2021年度前期開講の「キャリアデザイン入門Ⅱ」の産学連携PBLクラスでは、外部講師による課題提示イベントは対面方式ではなく、Zoomを用いた同時双方向型授業を実施した。今回の課題提示は、ジャーナリストの畑山氏および公認会計士・税理士の杉本氏の両名であった。
畑山氏からは「若者へのテレビの関心を戻すには?」、杉本氏からは「自分で企業を選んで、コロナ禍の企業努力について調べてみよう!」の課題が提示された。学生達はこれらの課題について解決に向けて取り組んだ。

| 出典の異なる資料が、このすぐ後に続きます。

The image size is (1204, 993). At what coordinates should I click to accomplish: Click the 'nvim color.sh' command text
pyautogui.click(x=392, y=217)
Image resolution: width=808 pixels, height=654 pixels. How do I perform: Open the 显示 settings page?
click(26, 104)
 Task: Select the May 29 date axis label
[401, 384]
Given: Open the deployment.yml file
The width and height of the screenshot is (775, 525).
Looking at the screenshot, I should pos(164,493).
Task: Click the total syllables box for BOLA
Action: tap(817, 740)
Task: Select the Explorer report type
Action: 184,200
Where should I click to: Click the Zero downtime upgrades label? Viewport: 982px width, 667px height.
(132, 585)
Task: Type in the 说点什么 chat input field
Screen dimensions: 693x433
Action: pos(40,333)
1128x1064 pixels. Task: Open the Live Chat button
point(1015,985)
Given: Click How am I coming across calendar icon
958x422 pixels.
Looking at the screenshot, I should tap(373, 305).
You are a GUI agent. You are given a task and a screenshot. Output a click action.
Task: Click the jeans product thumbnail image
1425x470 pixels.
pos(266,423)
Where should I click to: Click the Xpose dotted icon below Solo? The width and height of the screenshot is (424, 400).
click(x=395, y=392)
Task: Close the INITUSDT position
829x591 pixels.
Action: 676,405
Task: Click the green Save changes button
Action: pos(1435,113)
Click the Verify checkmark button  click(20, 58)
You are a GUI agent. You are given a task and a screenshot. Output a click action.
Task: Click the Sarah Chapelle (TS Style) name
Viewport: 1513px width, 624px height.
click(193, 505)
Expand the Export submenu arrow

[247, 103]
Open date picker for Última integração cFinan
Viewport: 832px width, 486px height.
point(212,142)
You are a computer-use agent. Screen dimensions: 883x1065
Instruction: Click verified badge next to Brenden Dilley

「若者へのテレビの関心を戻すには」についての発表では、世代別テレビ視聴時間のグラフを示しながら、若者が何故テレビを見ないのかについて考察を行った。その理由として、「テレビの放送時間に自分予定が合わない」、「YouTube や動画配信サービスの台頭したこと」、「尺が長くて見る気が起きない」、「コマーシャルが多い」などを挙げた。その上で、2021年3月調査の「好きなテレビ番組ランキング」を元に、どのような番組が、人気があるのかを考察した。「攻めた内容を扱う番組」、「編集やナレーションが番組独自のもの」などが人気のようである。そして、若者は配信サービスの利用度が高いことを上げ、1つの動画を情報毎に短く切って配信すること、SNSで動画の宣伝をすることなどが解決につながるのではないかと締めくくった。
学生の発表の様子(企業努力)
「コロナ禍の企業努力について調べてみよう」においては、「ソニーグループ株式会社」についての発表であった。四半期報告書 (2020年度 第3四半期)、2021年度のソニーグループ株式会社における経営方針、セグメント別業績について調査を行い、売上高が伸びているところや下がっているところの考察を述べた。「モバイル・ソーシャル拡大でユーザー10億人目指す」と明言し、過去3年で定着させてきた「クリエイティビティとテクノロジーの力で、世界を感動で満たす」という「ソニーの存在意義」を軸に、長期視点での経営方針について、3つのキーワードを元に成長投資を継続していくことについて学んだ発表があった。
学生の発表スライドから
また、「若者へのテレビの関心を戻すには」に対する学生の発表では、若者がテレビを見ない理由について、「テレビの放送時間と自分の予定が合わない」、「尺が長くて見る気が起きない」等を上げた。 学生の発表を聞いた畑山氏からは、国の許認可事業である放送と自由なネット配信の決定的な違いを理解して欲しいとのアドバイスがあった。また、プレゼンテーションにおいては、結論を補足する資料を揃えることは大切であること、その業界がどの方向に伸びるか、どのように困っているかを考えることは今後の就職活動の際にも重要なことであると講評いただいた。また、杉本氏からは企業の経営理念や企業理念に沿った、有価証券報告書の見方のポイントについてのアドバイスがあった。 対面での授業やイベントができないPBLクラスであったが、松本先生のご指導もあり、若者のテレビ離れの現状を知ることや、コロナ禍における日本の企業の努力について知ることができた発表会であった。